+++ Raw data +++

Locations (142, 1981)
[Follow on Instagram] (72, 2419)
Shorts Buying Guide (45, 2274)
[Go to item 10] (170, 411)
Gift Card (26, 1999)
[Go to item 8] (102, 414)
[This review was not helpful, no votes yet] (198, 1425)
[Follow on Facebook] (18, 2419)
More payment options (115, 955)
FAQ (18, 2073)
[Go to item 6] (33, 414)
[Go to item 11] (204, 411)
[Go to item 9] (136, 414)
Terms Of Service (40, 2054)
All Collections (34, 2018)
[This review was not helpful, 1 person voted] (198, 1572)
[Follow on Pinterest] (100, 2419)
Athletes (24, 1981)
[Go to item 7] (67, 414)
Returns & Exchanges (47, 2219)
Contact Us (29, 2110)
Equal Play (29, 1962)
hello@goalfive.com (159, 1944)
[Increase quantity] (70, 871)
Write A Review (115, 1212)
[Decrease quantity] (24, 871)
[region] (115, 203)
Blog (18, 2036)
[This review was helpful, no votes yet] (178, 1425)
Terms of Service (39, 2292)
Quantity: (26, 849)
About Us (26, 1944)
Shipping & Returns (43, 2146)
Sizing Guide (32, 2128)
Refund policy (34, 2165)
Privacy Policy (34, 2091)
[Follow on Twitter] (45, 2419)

+++
+++ Raw data +++

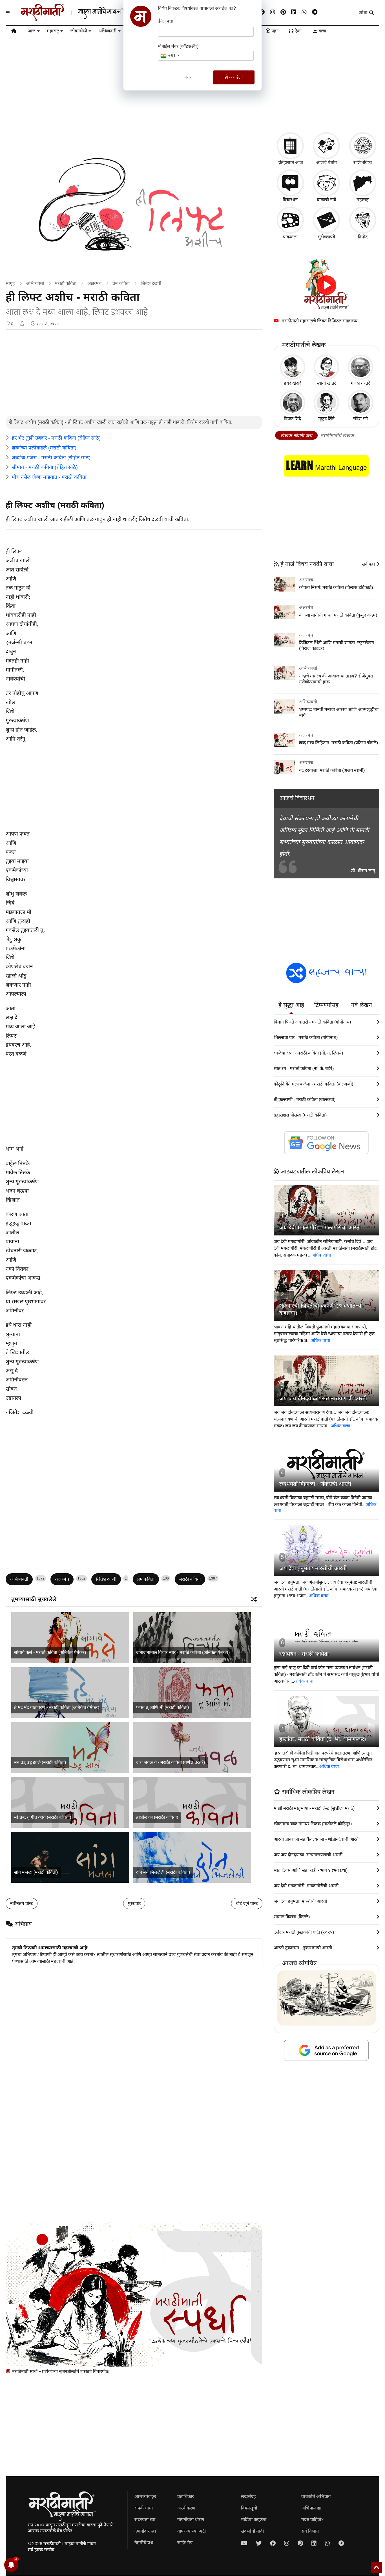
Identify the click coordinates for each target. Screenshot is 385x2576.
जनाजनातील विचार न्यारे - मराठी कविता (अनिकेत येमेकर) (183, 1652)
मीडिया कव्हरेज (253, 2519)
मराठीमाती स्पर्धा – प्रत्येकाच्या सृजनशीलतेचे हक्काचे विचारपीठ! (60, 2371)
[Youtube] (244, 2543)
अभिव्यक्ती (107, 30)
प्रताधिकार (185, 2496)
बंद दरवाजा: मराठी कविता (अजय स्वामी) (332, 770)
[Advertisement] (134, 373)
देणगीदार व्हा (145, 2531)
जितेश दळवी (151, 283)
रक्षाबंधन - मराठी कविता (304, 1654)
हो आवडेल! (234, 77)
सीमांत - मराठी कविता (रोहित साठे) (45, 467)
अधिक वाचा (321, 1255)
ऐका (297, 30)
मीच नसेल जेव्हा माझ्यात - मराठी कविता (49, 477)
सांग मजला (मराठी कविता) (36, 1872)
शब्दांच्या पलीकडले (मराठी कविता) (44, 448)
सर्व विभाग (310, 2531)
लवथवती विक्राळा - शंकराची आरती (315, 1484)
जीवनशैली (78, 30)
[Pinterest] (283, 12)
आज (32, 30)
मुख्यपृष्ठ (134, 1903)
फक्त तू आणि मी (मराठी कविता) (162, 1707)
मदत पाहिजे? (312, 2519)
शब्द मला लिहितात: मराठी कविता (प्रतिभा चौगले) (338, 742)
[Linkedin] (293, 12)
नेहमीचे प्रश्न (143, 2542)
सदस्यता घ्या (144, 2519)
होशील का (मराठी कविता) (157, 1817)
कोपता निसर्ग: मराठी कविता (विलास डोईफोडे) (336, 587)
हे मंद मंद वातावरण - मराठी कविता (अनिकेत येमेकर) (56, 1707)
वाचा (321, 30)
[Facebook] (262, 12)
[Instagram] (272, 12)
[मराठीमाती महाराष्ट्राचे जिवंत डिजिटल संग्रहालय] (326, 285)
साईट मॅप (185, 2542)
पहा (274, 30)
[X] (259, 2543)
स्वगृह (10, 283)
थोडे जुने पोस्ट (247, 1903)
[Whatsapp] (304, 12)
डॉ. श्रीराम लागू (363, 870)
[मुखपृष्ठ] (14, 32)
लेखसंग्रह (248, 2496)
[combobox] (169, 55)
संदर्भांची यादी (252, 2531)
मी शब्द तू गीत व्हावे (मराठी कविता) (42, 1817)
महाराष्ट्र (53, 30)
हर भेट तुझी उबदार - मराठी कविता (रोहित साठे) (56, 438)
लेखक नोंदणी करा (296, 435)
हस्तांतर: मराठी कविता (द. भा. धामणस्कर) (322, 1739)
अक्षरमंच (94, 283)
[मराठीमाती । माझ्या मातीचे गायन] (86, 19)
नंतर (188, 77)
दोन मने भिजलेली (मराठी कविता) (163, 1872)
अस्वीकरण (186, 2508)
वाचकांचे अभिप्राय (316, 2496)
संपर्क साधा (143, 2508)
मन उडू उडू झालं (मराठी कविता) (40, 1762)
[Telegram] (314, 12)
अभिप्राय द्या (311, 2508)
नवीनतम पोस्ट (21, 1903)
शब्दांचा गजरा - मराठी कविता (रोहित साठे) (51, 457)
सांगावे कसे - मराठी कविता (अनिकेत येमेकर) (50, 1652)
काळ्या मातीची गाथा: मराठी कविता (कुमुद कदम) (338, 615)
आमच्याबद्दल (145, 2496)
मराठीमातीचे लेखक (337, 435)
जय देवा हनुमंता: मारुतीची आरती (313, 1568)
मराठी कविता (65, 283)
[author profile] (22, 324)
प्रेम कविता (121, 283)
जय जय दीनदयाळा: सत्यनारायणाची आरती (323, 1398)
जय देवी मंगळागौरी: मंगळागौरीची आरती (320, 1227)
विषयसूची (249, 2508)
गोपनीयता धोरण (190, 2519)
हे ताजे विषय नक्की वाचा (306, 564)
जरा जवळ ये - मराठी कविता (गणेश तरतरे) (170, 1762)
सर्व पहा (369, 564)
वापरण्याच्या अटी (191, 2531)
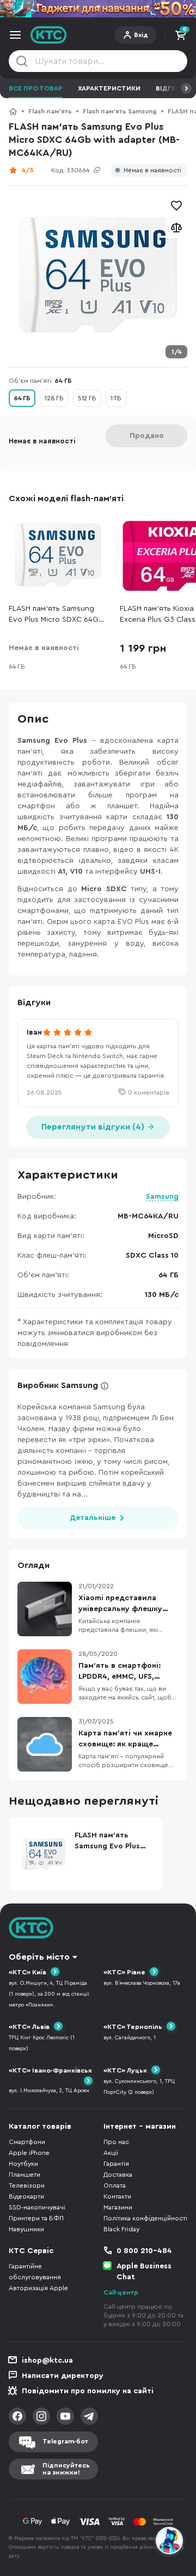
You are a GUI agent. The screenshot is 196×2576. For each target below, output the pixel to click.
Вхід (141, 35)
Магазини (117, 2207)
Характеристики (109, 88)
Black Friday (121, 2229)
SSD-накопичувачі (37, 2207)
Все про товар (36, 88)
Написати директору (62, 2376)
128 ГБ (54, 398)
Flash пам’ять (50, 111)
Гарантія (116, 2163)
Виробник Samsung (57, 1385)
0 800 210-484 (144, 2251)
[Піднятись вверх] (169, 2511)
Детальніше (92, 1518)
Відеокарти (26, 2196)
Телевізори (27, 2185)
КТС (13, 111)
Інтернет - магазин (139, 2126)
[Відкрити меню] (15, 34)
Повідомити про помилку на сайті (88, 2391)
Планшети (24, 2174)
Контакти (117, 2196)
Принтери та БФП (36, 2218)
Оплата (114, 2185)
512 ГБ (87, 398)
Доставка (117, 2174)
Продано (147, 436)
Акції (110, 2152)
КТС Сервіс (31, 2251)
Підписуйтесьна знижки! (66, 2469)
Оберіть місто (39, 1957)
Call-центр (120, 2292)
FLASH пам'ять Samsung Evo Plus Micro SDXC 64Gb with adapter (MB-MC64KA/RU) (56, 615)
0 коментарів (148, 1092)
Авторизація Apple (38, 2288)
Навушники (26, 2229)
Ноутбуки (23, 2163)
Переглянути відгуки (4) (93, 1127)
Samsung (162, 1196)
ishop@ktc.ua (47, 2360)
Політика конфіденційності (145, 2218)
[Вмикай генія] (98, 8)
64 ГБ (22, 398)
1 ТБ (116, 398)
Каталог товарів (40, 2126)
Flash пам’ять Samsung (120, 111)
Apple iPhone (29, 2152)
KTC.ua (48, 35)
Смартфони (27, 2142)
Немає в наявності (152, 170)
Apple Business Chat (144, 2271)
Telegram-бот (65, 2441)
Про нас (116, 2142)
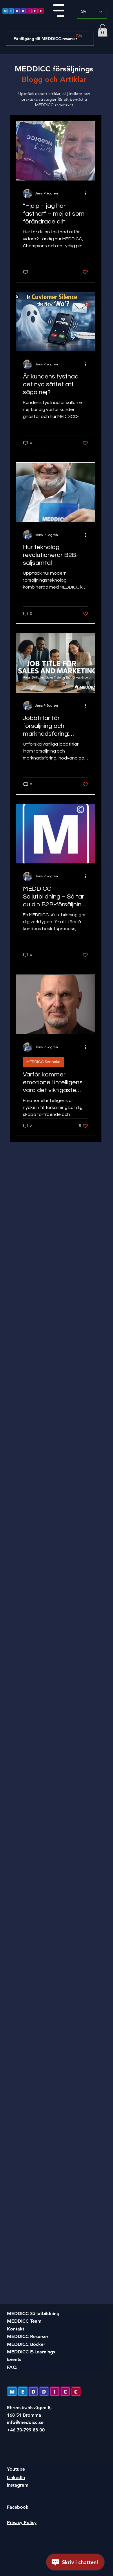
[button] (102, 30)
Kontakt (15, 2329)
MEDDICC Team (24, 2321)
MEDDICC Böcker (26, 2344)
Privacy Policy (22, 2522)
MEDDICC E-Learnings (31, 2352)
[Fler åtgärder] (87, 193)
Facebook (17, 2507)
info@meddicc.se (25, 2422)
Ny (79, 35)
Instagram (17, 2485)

+++
+++ Raw data +++

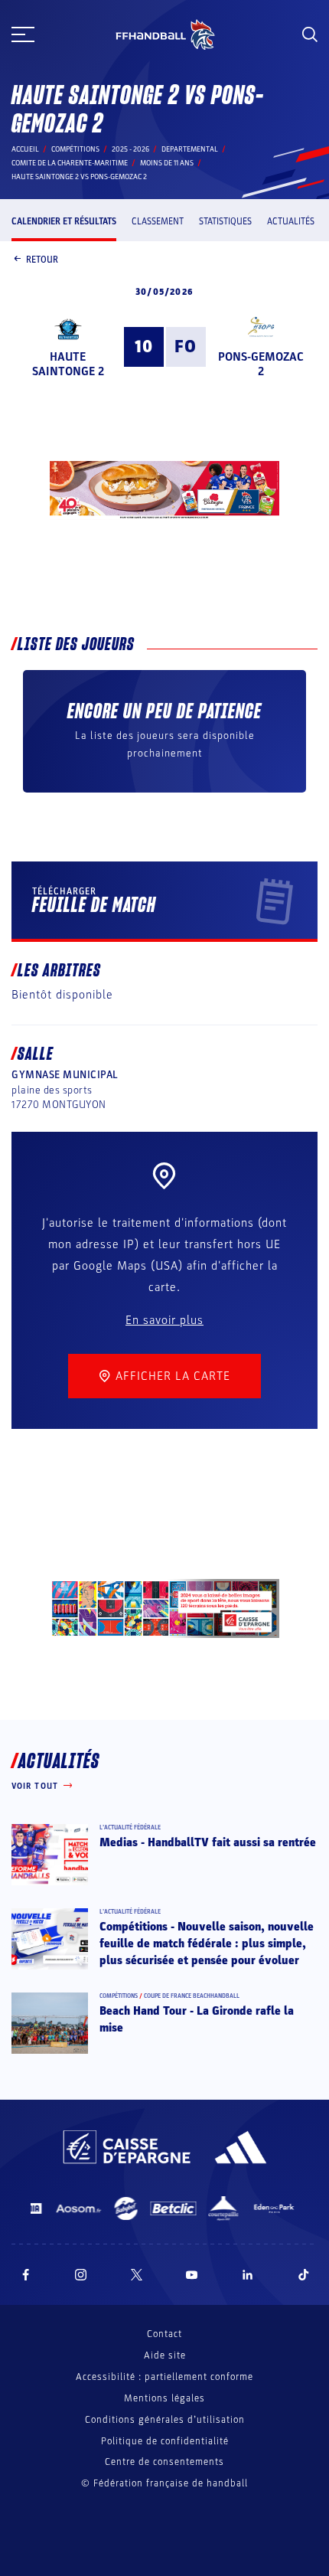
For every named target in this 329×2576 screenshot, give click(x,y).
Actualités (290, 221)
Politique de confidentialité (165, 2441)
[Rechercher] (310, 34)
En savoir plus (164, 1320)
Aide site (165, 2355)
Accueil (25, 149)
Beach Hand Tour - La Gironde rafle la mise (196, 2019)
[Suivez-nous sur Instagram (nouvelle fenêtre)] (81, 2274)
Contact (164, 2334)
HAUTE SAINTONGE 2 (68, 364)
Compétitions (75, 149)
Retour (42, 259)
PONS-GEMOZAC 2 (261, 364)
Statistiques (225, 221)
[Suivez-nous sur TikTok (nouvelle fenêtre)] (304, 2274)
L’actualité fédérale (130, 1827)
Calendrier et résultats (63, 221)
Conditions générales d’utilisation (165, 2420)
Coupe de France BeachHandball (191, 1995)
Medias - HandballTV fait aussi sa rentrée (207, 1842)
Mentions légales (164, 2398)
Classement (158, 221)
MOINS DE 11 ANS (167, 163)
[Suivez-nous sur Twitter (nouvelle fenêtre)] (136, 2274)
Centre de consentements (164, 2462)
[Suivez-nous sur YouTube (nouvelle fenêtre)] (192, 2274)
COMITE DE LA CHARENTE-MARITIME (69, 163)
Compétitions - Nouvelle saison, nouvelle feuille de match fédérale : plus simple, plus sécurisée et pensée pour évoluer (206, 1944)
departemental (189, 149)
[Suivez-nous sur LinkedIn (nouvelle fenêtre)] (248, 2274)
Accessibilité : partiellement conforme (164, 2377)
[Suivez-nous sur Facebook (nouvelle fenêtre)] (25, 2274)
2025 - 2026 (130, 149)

+++

**How to complete this task**
Look back at the entries above and repeat, unchanged, every line from the line holding "[Rechercher] (310, 34)" through the line holding "2025 - 2026 (130, 149)".

**Task output**
[Rechercher] (310, 34)
En savoir plus (164, 1320)
Aide site (165, 2355)
Accueil (25, 149)
Beach Hand Tour - La Gironde rafle la mise (196, 2019)
[Suivez-nous sur Instagram (nouvelle fenêtre)] (81, 2274)
Contact (164, 2334)
HAUTE SAINTONGE 2 (68, 364)
Compétitions (75, 149)
Retour (42, 259)
PONS-GEMOZAC 2 (261, 364)
Statistiques (225, 221)
[Suivez-nous sur TikTok (nouvelle fenêtre)] (304, 2274)
L’actualité fédérale (130, 1827)
Calendrier et résultats (63, 221)
Conditions générales d’utilisation (165, 2420)
Coupe de France BeachHandball (191, 1995)
Medias - HandballTV fait aussi sa rentrée (207, 1842)
Mentions légales (164, 2398)
Classement (158, 221)
MOINS DE 11 ANS (167, 163)
[Suivez-nous sur Twitter (nouvelle fenêtre)] (136, 2274)
Centre de consentements (164, 2462)
[Suivez-nous sur YouTube (nouvelle fenêtre)] (192, 2274)
COMITE DE LA CHARENTE-MARITIME (69, 163)
Compétitions - Nouvelle saison, nouvelle feuille de match fédérale : plus simple, plus sécurisée et pensée pour évoluer (206, 1944)
departemental (189, 149)
[Suivez-nous sur LinkedIn (nouvelle fenêtre)] (248, 2274)
Accessibilité : partiellement conforme (164, 2377)
[Suivez-nous sur Facebook (nouvelle fenêtre)] (25, 2274)
2025 - 2026 (130, 149)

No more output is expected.